> _WHAT NEEDS TO BE DONE_
Take each line of the entries below that contains "Given" and copy it.

> _SUPPLIED MATERIAL_
____
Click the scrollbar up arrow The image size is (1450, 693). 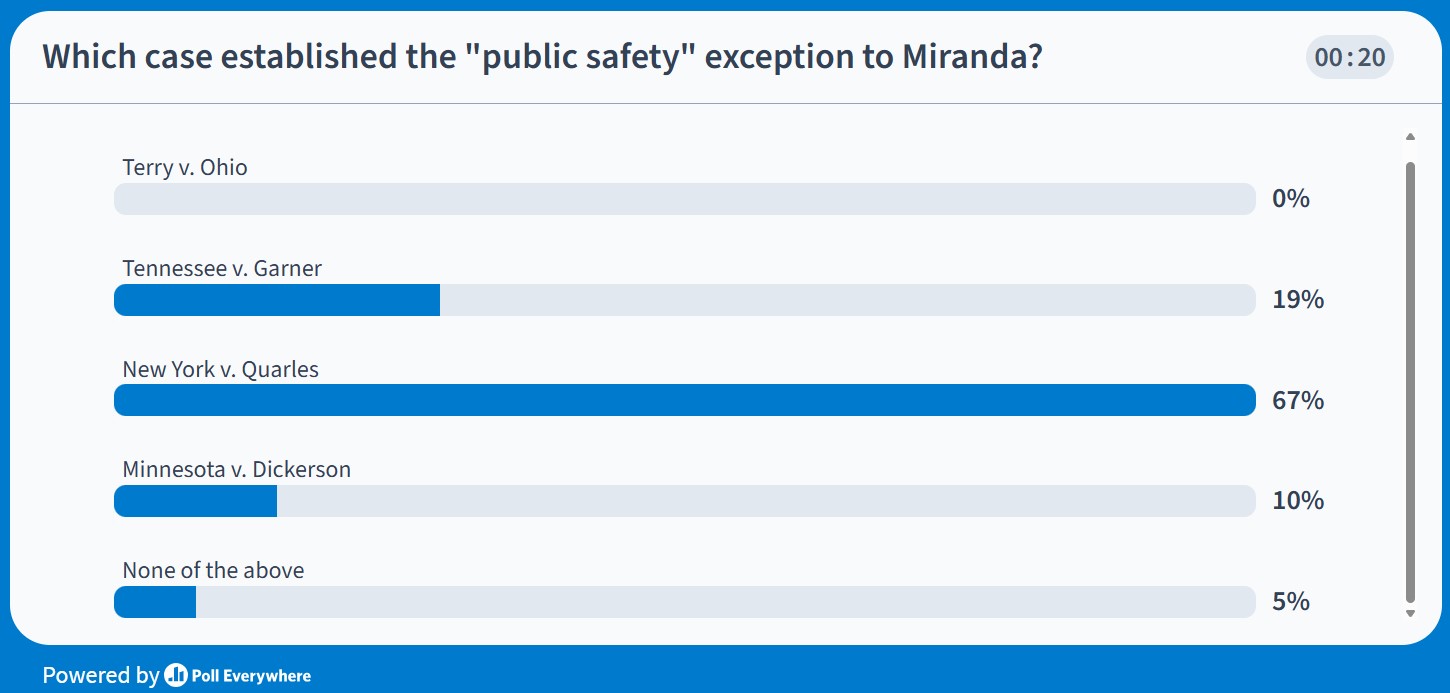[x=1410, y=137]
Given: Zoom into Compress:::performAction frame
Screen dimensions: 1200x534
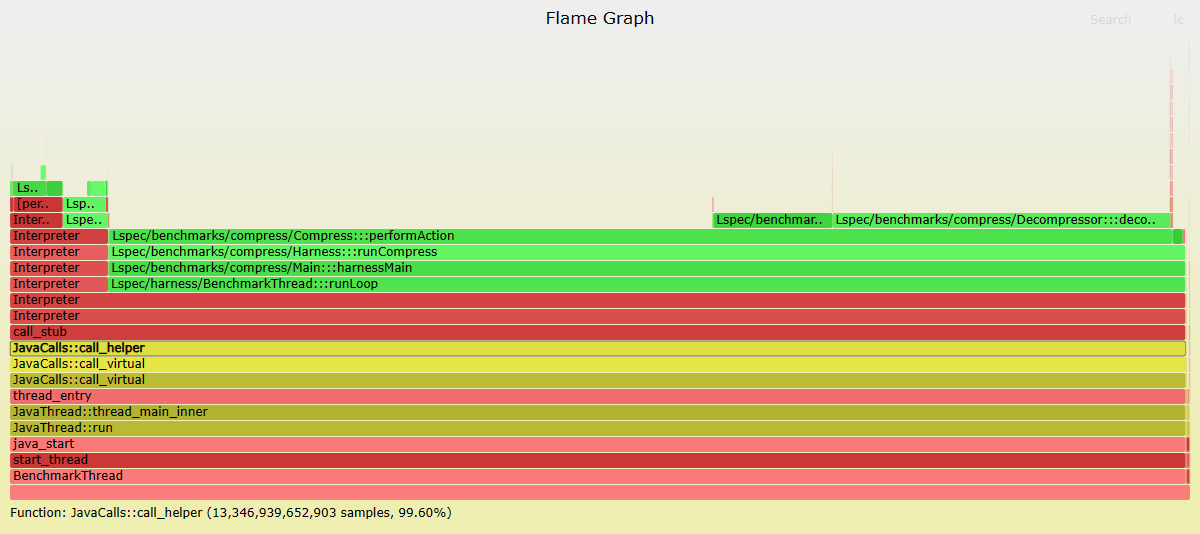Looking at the screenshot, I should tap(640, 236).
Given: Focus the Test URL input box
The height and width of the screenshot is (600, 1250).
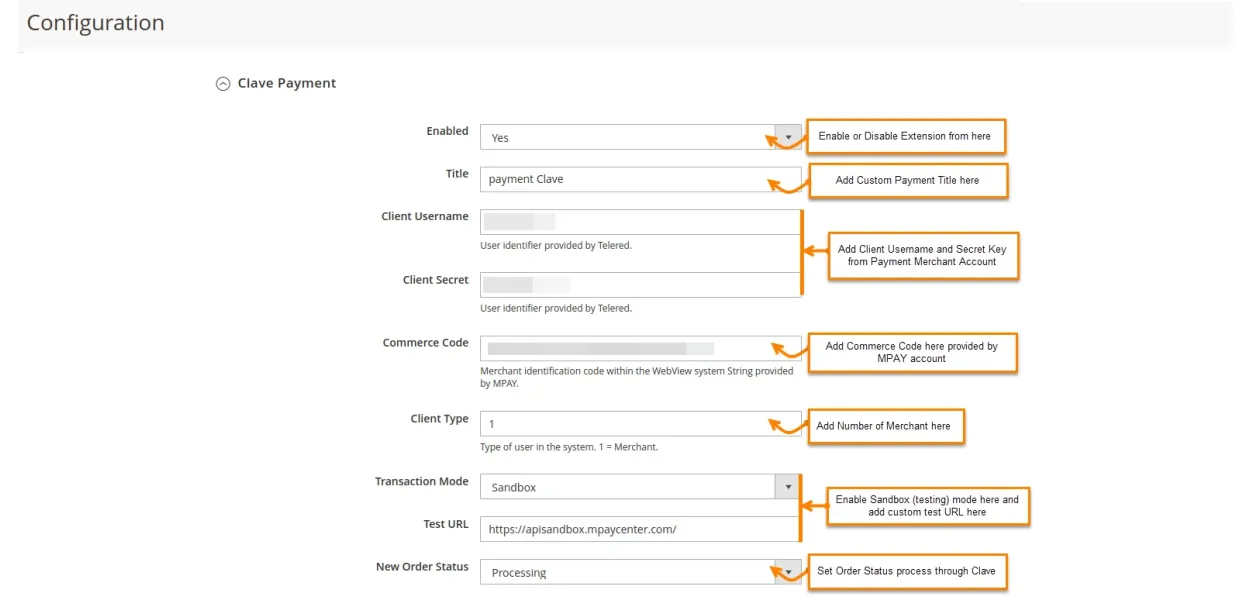Looking at the screenshot, I should coord(640,529).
____
> _OUTPUT FOR THIS TASK_
Given: Zoom into Compress:::performAction frame
Given: Focus the Test URL input box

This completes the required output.